Quoted text:
Governed Intelligence Architecture for Institutional AI

26 Pages Posted: 11 May 2026

See all articles by Arnaud Gelas

Arnaud Gelas

affiliation not provided to SSRN

Witold Reichhart

affiliation not provided to SSRN

Date Written: May 03, 2026

Abstract

AI adoption has outpaced the epistemic infrastructure required to make institutional AI reliable. In regulated organizations, AI systems do not act on knowledge in the abstract — they act on claims whose provenance, scope, freshness, coherence, and authority determine whether outputs are usable, auditable, and safe. This paper introduces epistemic immunity: a governed defense architecture for protecting institutional knowledge substrates from six systemic failure modes — pollution, staleness, fragmentation, amnesia, cascade failure, and structural distortion.
The paper distinguishes knowledge from intelligence. Knowledge is validated, contextual, and relational understanding distributed across people, systems, records, and practices. Intelligence is the governed capacity to mobilize that knowledge into reliable judgment and action under changing conditions. Governed intelligence therefore requires more than AI capability: it requires knowledge infrastructure that can admit, validate, scope, demote, preserve, and renew claims over time.

Stored data:
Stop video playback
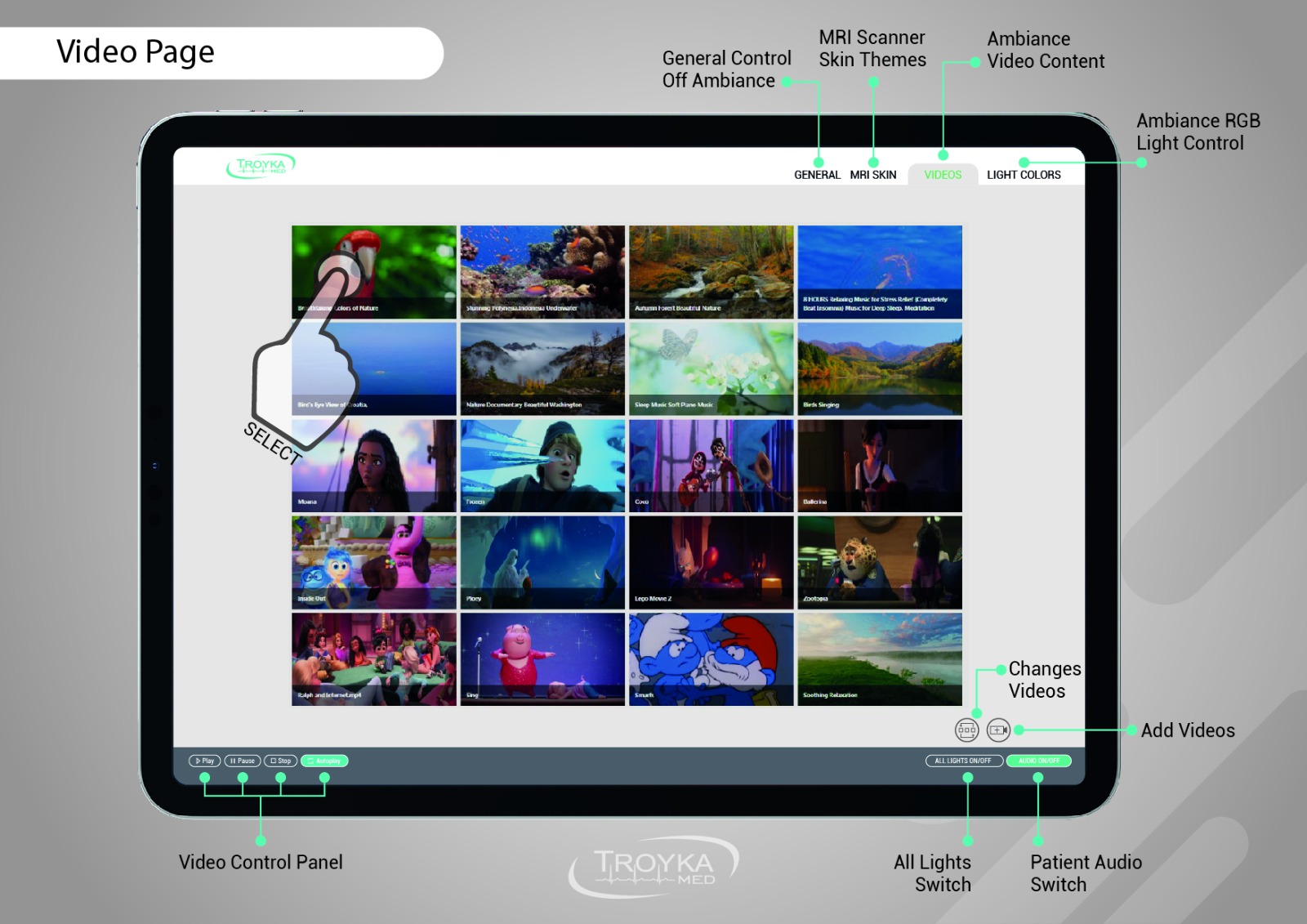 (x=280, y=761)
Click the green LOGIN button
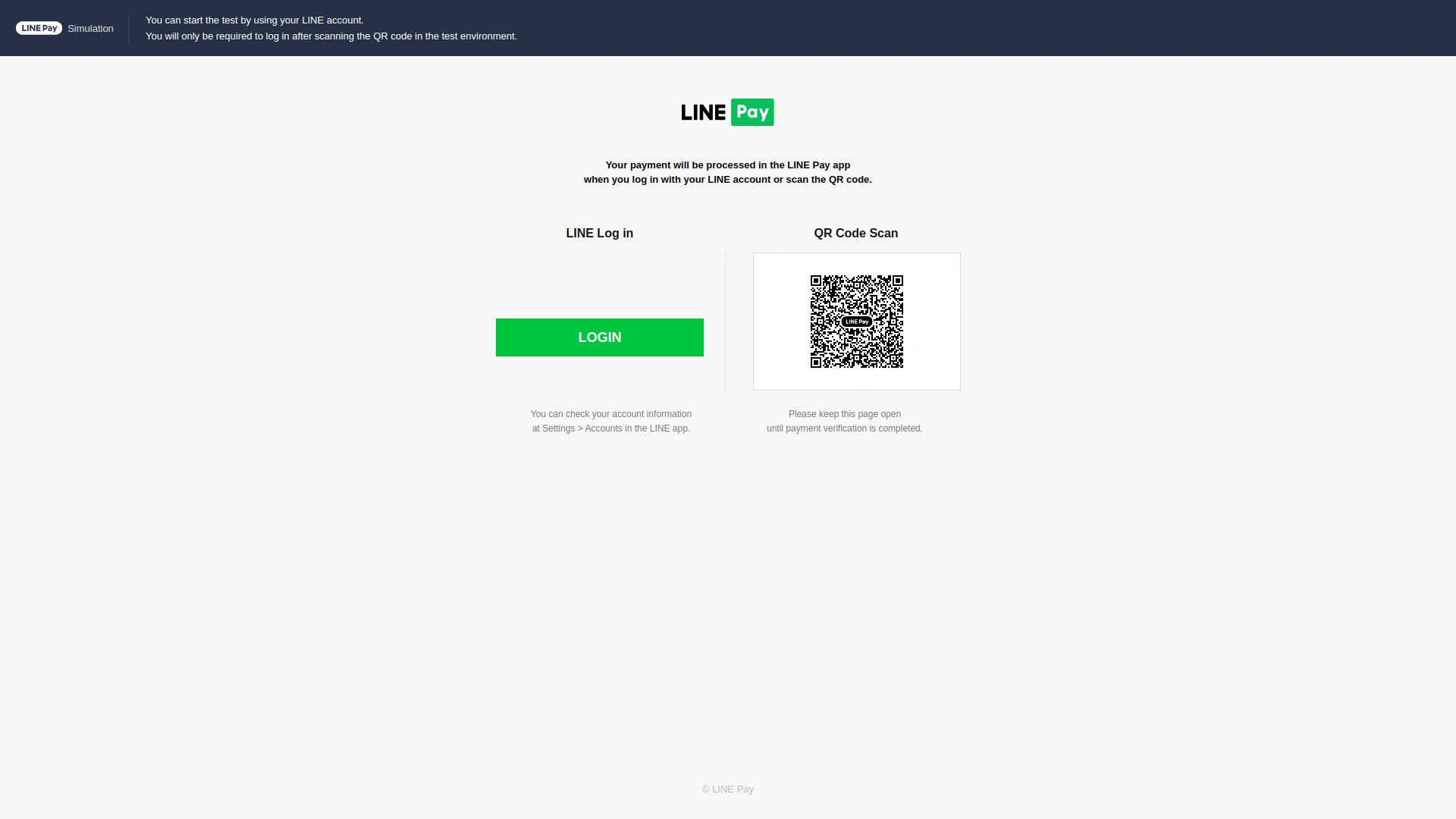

Written exercise:
In the abstract on governed intelligence architecture, which six systemic failure modes is epistemic immunity meant to defend institutional knowledge against? The listing is not used in this exercise.

Answer in full:
Pollution, staleness, fragmentation, amnesia, cascade failure, and structural distortion.